→ **What is needed**:
Repeat only what runs from the line with "Viewport: 628px width, 315px" through the last line of the data below, both included, keeping every word as it is and leaving out the pictures.

###

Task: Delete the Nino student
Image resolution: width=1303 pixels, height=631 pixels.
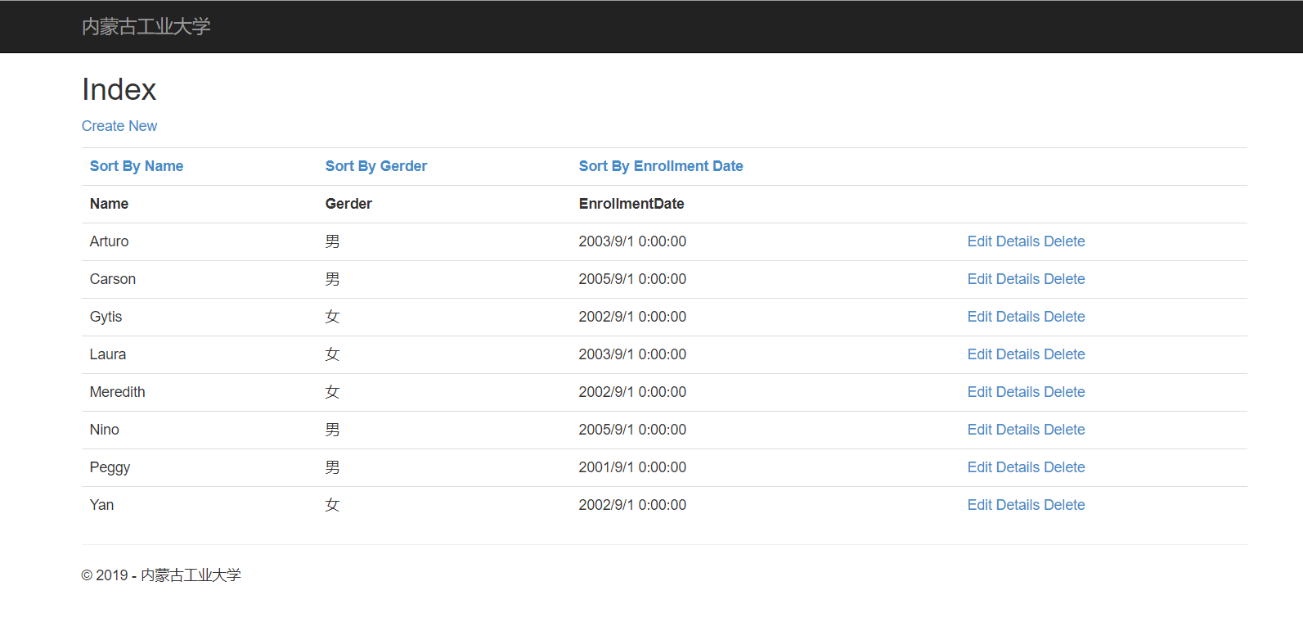Action: [1064, 430]
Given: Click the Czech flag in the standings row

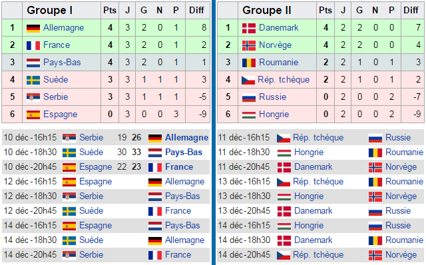Looking at the screenshot, I should point(248,80).
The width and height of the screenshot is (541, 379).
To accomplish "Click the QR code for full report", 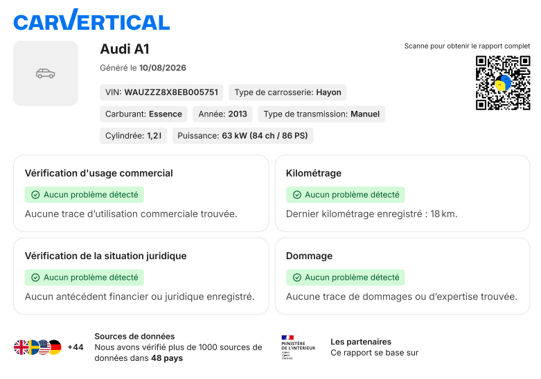I will point(503,83).
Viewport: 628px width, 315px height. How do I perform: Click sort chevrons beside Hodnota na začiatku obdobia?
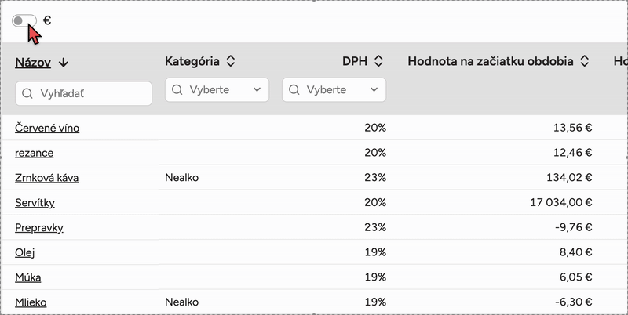[x=584, y=61]
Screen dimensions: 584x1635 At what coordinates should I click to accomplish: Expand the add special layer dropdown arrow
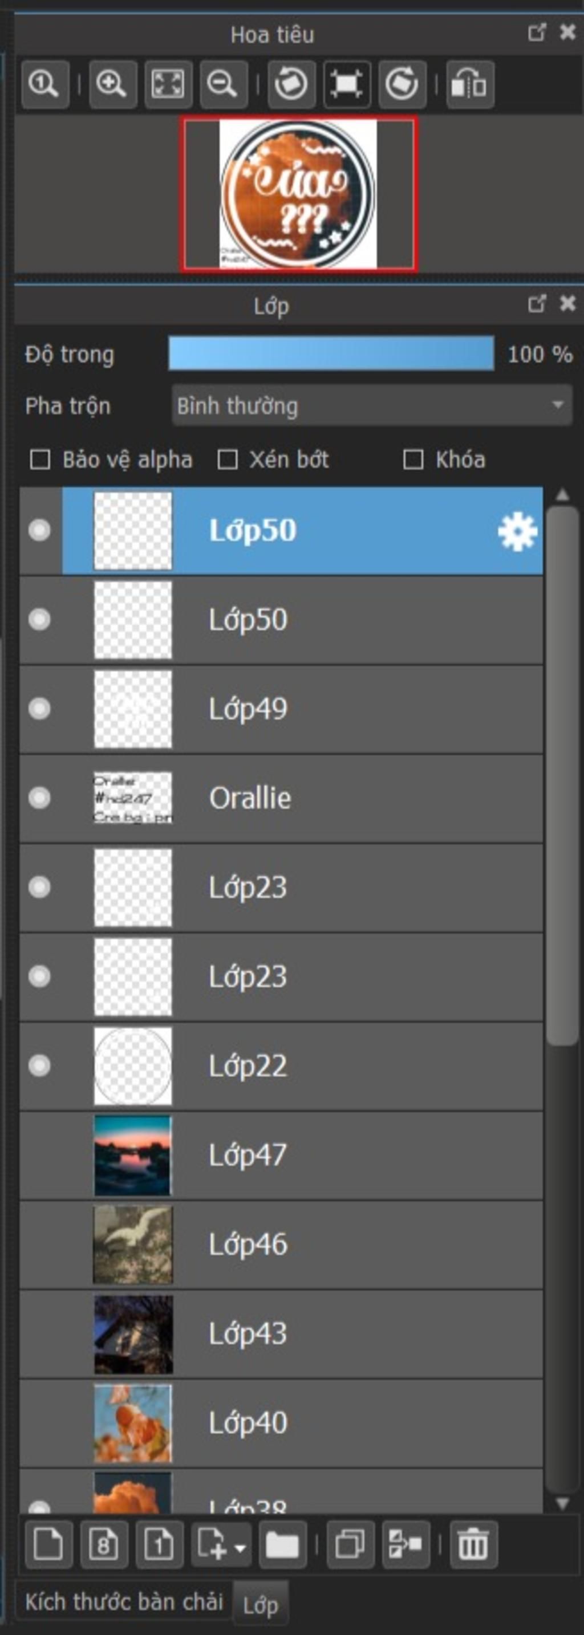[x=240, y=1549]
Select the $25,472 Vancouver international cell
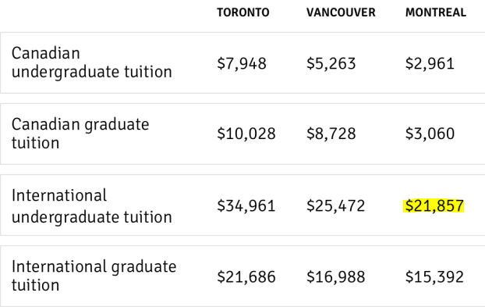The height and width of the screenshot is (307, 485). pyautogui.click(x=335, y=206)
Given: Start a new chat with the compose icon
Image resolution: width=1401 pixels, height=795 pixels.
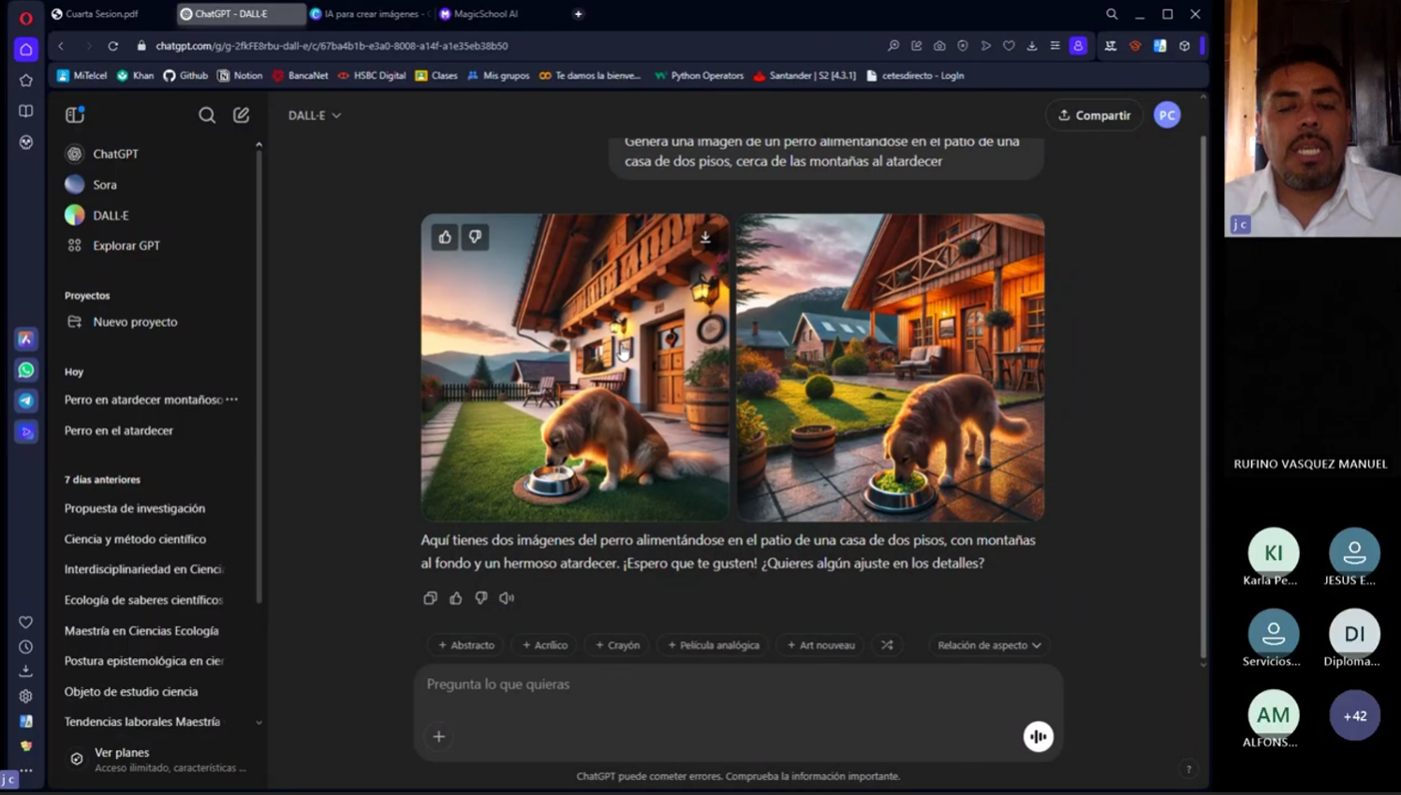Looking at the screenshot, I should [241, 115].
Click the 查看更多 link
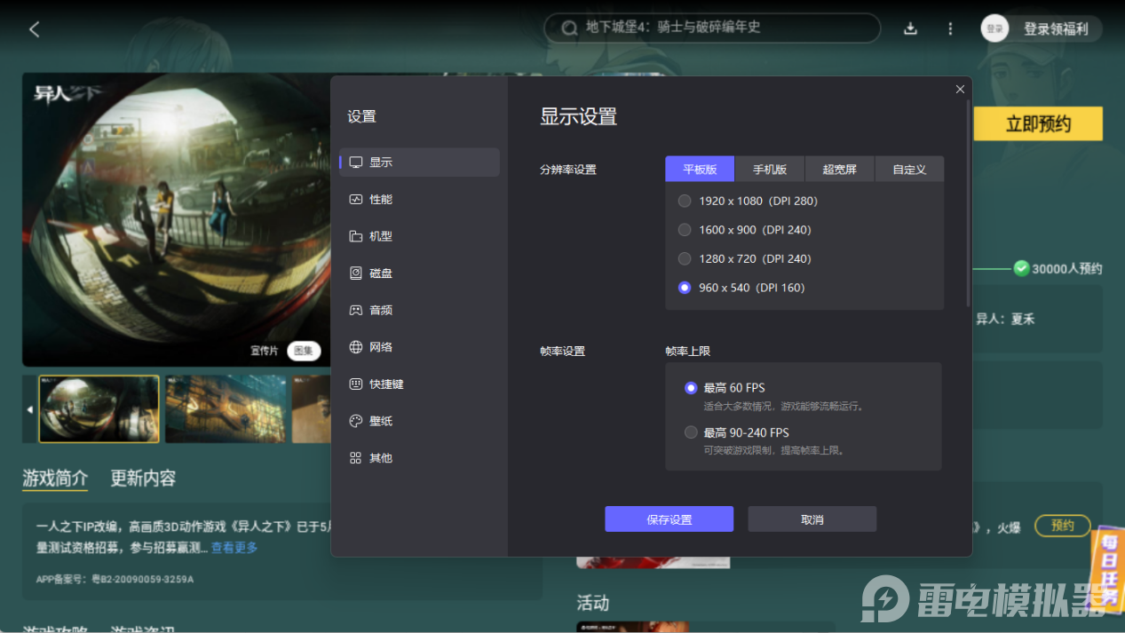The height and width of the screenshot is (633, 1125). [234, 547]
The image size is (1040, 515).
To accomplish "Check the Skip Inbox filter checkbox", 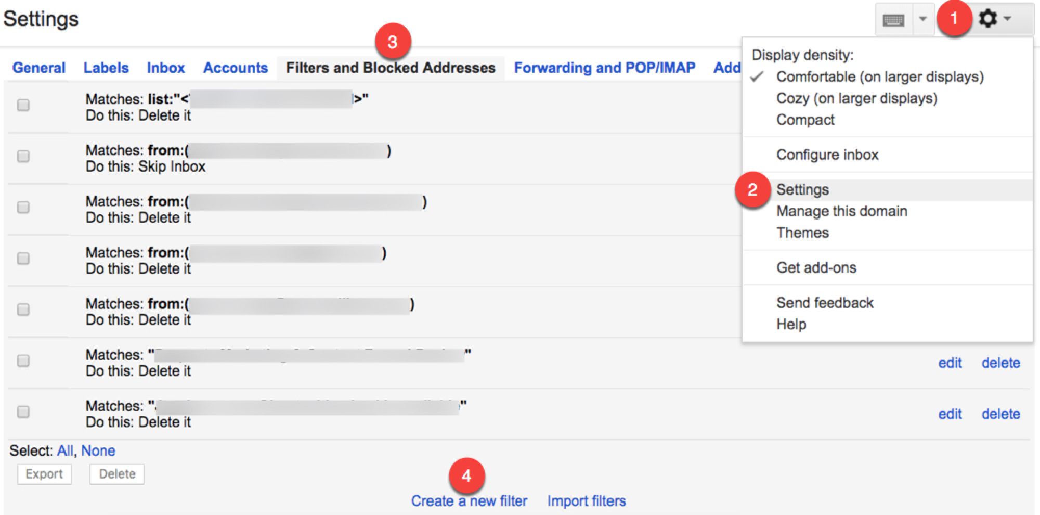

###

→ **Expected answer**:
Viewport: 628px width, 315px height. How do I perform: Click sort chevrons beside Hodnota na začiatku obdobia?
[x=584, y=61]
Screen dimensions: 584x1635 At what coordinates should I click to accomplish: Expand the add special layer dropdown arrow
[x=240, y=1549]
Select the $25,472 Vancouver international cell
The height and width of the screenshot is (307, 485). pyautogui.click(x=335, y=206)
Given: Start a new chat with the compose icon
Image resolution: width=1401 pixels, height=795 pixels.
Looking at the screenshot, I should [241, 115].
Click the 查看更多 link
The height and width of the screenshot is (633, 1125). [234, 547]
The image size is (1040, 515).
To accomplish "Check the Skip Inbox filter checkbox", 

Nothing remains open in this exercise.